__What this task involves__. Reproduce the listing below word for word, leaving the pictures out of your answer.

__Source data__.
--------------------

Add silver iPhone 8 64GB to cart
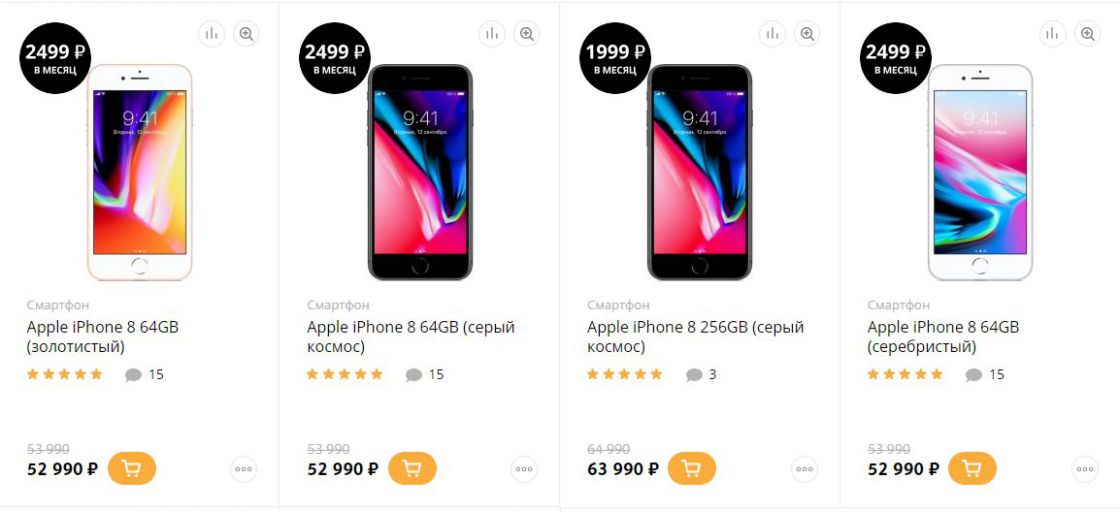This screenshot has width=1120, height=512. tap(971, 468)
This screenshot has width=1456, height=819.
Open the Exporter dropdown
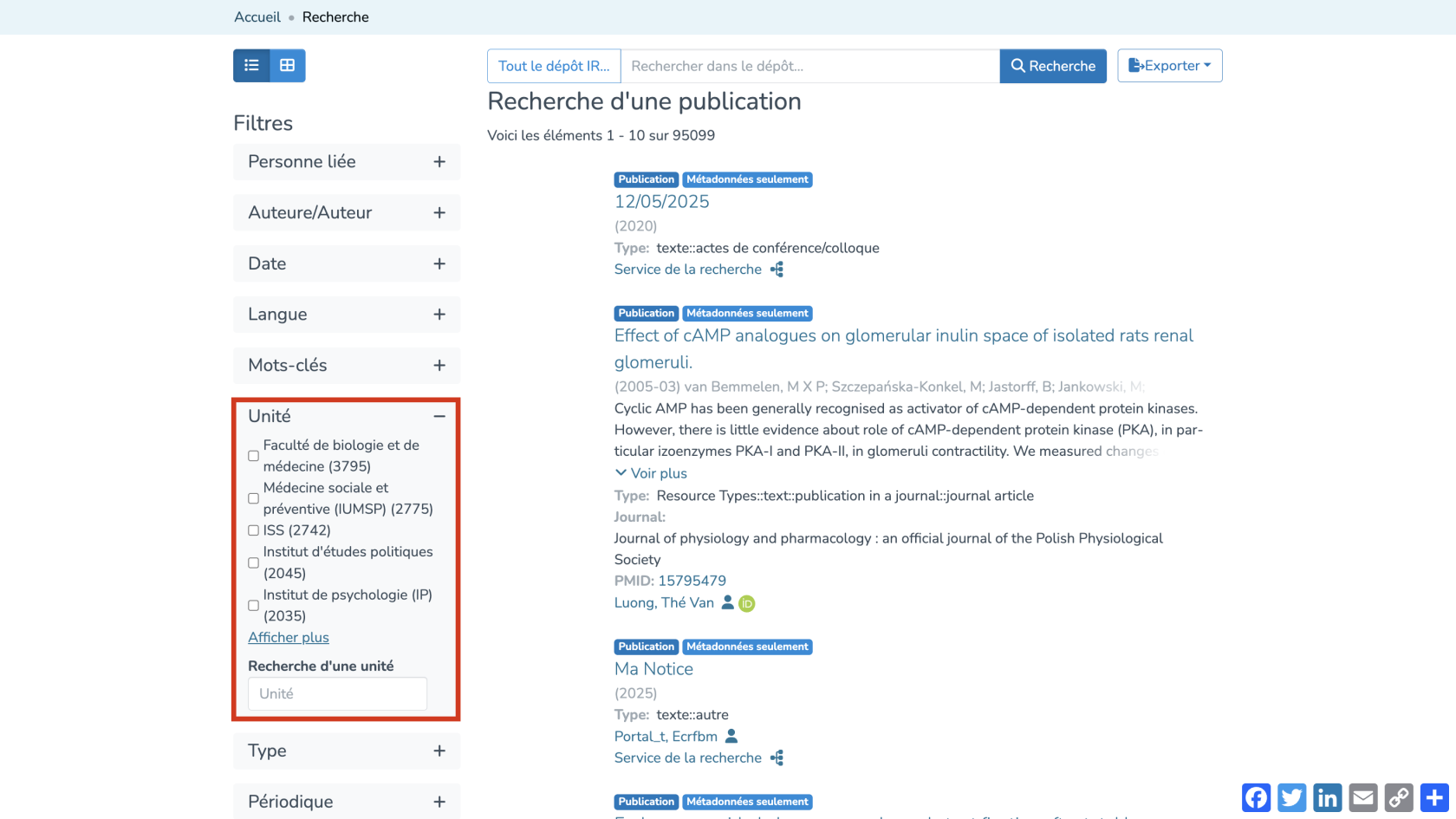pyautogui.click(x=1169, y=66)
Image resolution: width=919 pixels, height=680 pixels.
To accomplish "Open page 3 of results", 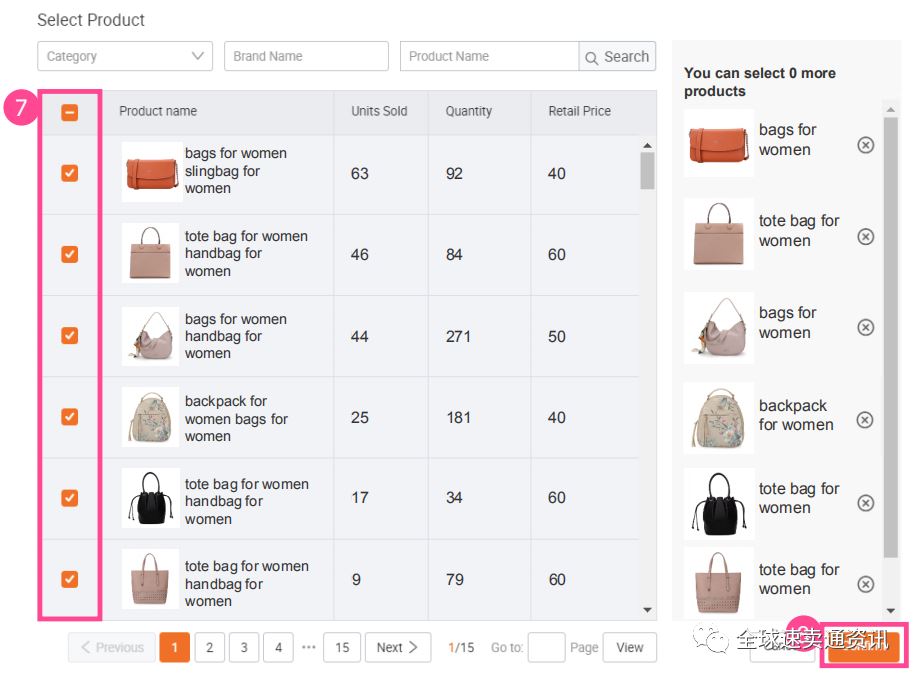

--------------------

__Task answer__.
Add silver iPhone 8 64GB to cart
This screenshot has width=1120, height=512. tap(971, 468)
This screenshot has width=1456, height=819.
Open the Exporter dropdown
pyautogui.click(x=1169, y=66)
Image resolution: width=919 pixels, height=680 pixels.
To accomplish "Open page 3 of results", 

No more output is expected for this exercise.